═════ Dataset excerpts ═════
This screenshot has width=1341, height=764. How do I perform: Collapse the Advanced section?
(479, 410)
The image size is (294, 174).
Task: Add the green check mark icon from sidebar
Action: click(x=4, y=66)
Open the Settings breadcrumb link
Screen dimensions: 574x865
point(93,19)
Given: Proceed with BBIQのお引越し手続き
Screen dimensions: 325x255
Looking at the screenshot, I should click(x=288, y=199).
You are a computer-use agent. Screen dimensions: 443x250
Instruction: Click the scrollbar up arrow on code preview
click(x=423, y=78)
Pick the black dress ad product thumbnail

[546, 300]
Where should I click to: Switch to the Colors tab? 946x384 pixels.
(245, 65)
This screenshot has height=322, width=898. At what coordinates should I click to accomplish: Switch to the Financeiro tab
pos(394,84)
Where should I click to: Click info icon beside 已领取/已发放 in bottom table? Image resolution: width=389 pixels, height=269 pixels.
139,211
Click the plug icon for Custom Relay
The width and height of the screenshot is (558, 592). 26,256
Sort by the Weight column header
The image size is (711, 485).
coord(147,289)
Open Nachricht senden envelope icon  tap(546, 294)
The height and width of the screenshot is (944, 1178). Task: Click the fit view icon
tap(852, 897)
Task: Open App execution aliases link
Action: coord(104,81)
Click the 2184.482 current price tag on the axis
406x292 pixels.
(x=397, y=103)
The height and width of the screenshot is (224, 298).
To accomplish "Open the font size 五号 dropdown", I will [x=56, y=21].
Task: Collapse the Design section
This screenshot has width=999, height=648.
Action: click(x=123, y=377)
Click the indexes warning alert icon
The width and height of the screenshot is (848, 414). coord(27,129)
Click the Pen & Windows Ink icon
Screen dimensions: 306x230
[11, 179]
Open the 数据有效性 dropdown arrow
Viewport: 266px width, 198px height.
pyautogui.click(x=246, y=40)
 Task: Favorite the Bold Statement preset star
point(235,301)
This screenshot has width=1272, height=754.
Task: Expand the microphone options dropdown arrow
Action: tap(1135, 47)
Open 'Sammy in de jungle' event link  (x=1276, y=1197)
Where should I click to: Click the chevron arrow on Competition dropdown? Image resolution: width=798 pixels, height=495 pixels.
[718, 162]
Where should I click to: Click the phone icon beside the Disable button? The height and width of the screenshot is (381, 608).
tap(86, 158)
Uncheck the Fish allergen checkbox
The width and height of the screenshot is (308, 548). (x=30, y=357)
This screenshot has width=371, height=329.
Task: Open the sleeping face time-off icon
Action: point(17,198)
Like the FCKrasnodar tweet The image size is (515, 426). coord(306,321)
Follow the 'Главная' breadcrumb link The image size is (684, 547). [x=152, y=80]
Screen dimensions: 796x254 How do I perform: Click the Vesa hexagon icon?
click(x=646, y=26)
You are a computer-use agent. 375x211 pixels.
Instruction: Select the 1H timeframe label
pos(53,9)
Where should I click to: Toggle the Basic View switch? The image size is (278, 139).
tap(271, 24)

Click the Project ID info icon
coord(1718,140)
═════
## Given task
Rewrite all the entries above, changing every "Where should I click to:" to "Where do I click to:" and leaving everything else unchanged.

## Exercise result
This screenshot has width=1341, height=764. How do I perform: Collapse the Advanced section?
(479, 410)
The image size is (294, 174).
Task: Add the green check mark icon from sidebar
Action: click(x=4, y=66)
Open the Settings breadcrumb link
Screen dimensions: 574x865
point(93,19)
Given: Proceed with BBIQのお引越し手続き
Screen dimensions: 325x255
Looking at the screenshot, I should click(x=288, y=199).
You are a computer-use agent. Screen dimensions: 443x250
Instruction: Click the scrollbar up arrow on code preview
click(x=423, y=78)
Pick the black dress ad product thumbnail

[546, 300]
Where do I click to: Switch to the Colors tab? 946x384 pixels.
(245, 65)
This screenshot has height=322, width=898. At what coordinates should I click to accomplish: Switch to the Financeiro tab
pos(394,84)
Where do I click to: Click info icon beside 已领取/已发放 in bottom table? Image resolution: width=389 pixels, height=269 pixels.
139,211
Click the plug icon for Custom Relay
The width and height of the screenshot is (558, 592). 26,256
Sort by the Weight column header
The image size is (711, 485).
coord(147,289)
Open Nachricht senden envelope icon  tap(546, 294)
The height and width of the screenshot is (944, 1178). Task: Click the fit view icon
tap(852, 897)
Task: Open App execution aliases link
Action: coord(104,81)
Click the 2184.482 current price tag on the axis
406x292 pixels.
(x=397, y=103)
The height and width of the screenshot is (224, 298).
To accomplish "Open the font size 五号 dropdown", I will [x=56, y=21].
Task: Collapse the Design section
This screenshot has width=999, height=648.
Action: click(x=123, y=377)
Click the indexes warning alert icon
The width and height of the screenshot is (848, 414). coord(27,129)
Click the Pen & Windows Ink icon
Screen dimensions: 306x230
[11, 179]
Open the 数据有效性 dropdown arrow
Viewport: 266px width, 198px height.
pyautogui.click(x=246, y=40)
 Task: Favorite the Bold Statement preset star
point(235,301)
This screenshot has width=1272, height=754.
Task: Expand the microphone options dropdown arrow
Action: tap(1135, 47)
Open 'Sammy in de jungle' event link  (x=1276, y=1197)
Where do I click to: Click the chevron arrow on Competition dropdown? Image resolution: width=798 pixels, height=495 pixels.
[718, 162]
Where do I click to: Click the phone icon beside the Disable button? The height and width of the screenshot is (381, 608).
tap(86, 158)
Uncheck the Fish allergen checkbox
The width and height of the screenshot is (308, 548). (x=30, y=357)
This screenshot has width=371, height=329.
Task: Open the sleeping face time-off icon
Action: point(17,198)
Like the FCKrasnodar tweet The image size is (515, 426). coord(306,321)
Follow the 'Главная' breadcrumb link The image size is (684, 547). [x=152, y=80]
Screen dimensions: 796x254 How do I perform: Click the Vesa hexagon icon?
click(x=646, y=26)
You are a computer-use agent. 375x211 pixels.
Instruction: Select the 1H timeframe label
pos(53,9)
Where do I click to: Toggle the Basic View switch? The image size is (278, 139).
tap(271, 24)

Click the Project ID info icon
coord(1718,140)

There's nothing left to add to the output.